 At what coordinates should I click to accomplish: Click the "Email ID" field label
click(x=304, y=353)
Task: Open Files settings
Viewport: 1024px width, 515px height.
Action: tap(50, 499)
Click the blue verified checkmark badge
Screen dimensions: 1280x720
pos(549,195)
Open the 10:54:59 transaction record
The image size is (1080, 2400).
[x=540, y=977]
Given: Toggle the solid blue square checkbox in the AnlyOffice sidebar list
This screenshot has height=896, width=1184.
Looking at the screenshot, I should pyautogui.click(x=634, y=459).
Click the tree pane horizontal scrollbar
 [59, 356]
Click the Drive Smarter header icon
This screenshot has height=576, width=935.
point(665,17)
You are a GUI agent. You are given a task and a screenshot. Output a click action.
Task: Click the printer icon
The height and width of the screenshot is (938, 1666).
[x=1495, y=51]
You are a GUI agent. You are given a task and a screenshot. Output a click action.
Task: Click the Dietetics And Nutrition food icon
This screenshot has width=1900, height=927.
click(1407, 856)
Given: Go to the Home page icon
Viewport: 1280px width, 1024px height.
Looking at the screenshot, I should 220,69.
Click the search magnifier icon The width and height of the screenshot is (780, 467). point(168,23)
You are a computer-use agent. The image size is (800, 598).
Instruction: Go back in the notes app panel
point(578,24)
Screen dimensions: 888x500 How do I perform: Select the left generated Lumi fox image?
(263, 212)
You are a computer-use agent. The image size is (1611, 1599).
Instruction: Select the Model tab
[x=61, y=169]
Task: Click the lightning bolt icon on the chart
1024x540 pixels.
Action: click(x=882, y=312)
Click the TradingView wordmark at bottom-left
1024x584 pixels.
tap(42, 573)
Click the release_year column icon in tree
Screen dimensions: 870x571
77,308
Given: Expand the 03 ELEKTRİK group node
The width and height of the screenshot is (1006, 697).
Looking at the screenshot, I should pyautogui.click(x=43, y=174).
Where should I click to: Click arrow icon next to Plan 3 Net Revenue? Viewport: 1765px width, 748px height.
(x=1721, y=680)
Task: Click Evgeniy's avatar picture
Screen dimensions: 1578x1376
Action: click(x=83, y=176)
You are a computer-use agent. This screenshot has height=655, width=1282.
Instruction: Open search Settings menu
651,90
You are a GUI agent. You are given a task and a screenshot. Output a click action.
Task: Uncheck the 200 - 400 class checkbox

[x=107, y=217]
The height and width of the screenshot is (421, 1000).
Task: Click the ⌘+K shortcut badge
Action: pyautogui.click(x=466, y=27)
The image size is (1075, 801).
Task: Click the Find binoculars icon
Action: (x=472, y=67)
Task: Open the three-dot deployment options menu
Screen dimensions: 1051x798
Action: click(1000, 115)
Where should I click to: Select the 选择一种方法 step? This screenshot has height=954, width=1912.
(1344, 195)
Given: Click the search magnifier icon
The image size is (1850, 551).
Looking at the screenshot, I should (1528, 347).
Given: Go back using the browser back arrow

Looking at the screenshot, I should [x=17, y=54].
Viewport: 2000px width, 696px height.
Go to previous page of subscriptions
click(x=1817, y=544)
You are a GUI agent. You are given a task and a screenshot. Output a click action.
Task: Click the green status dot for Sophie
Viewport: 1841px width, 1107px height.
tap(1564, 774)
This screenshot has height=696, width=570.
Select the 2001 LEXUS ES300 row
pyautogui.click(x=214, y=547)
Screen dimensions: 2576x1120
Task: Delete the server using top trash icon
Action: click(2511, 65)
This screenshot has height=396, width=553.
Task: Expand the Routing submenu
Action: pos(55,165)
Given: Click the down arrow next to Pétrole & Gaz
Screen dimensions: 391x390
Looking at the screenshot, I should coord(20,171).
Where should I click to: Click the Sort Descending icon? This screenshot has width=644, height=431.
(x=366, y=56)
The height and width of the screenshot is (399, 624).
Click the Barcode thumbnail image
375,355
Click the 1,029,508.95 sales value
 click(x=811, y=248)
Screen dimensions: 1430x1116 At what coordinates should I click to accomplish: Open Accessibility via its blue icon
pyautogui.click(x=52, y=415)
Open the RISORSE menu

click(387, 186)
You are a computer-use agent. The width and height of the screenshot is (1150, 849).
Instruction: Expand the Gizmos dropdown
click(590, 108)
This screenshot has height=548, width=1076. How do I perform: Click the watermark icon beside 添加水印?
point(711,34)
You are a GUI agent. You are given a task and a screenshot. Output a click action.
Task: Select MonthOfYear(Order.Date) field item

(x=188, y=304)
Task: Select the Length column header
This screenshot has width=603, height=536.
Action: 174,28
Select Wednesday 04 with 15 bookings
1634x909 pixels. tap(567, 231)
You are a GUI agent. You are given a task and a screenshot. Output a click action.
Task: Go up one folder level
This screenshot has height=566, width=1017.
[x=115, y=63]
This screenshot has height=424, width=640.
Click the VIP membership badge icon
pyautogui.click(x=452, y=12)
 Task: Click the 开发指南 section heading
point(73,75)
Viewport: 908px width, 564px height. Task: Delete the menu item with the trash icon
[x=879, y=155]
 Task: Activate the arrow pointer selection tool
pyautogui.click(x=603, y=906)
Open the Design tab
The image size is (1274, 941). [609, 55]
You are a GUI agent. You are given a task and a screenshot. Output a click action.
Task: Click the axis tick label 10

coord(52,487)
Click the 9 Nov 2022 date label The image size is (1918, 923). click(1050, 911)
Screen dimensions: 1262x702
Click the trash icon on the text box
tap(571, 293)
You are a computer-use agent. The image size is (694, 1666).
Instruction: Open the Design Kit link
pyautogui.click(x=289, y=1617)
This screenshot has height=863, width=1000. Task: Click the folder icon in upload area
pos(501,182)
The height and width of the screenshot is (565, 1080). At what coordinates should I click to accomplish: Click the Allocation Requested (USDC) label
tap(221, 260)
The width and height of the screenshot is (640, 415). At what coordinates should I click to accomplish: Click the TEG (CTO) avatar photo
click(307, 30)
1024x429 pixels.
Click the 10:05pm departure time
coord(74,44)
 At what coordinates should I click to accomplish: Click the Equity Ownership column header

→ **Instructions to follow**: With the string "magnifier" as the key, filter the data above and show the lines that match.

→ **Result of this exercise**:
Click the search magnifier icon The width and height of the screenshot is (780, 467). point(168,23)
Given: Click the search magnifier icon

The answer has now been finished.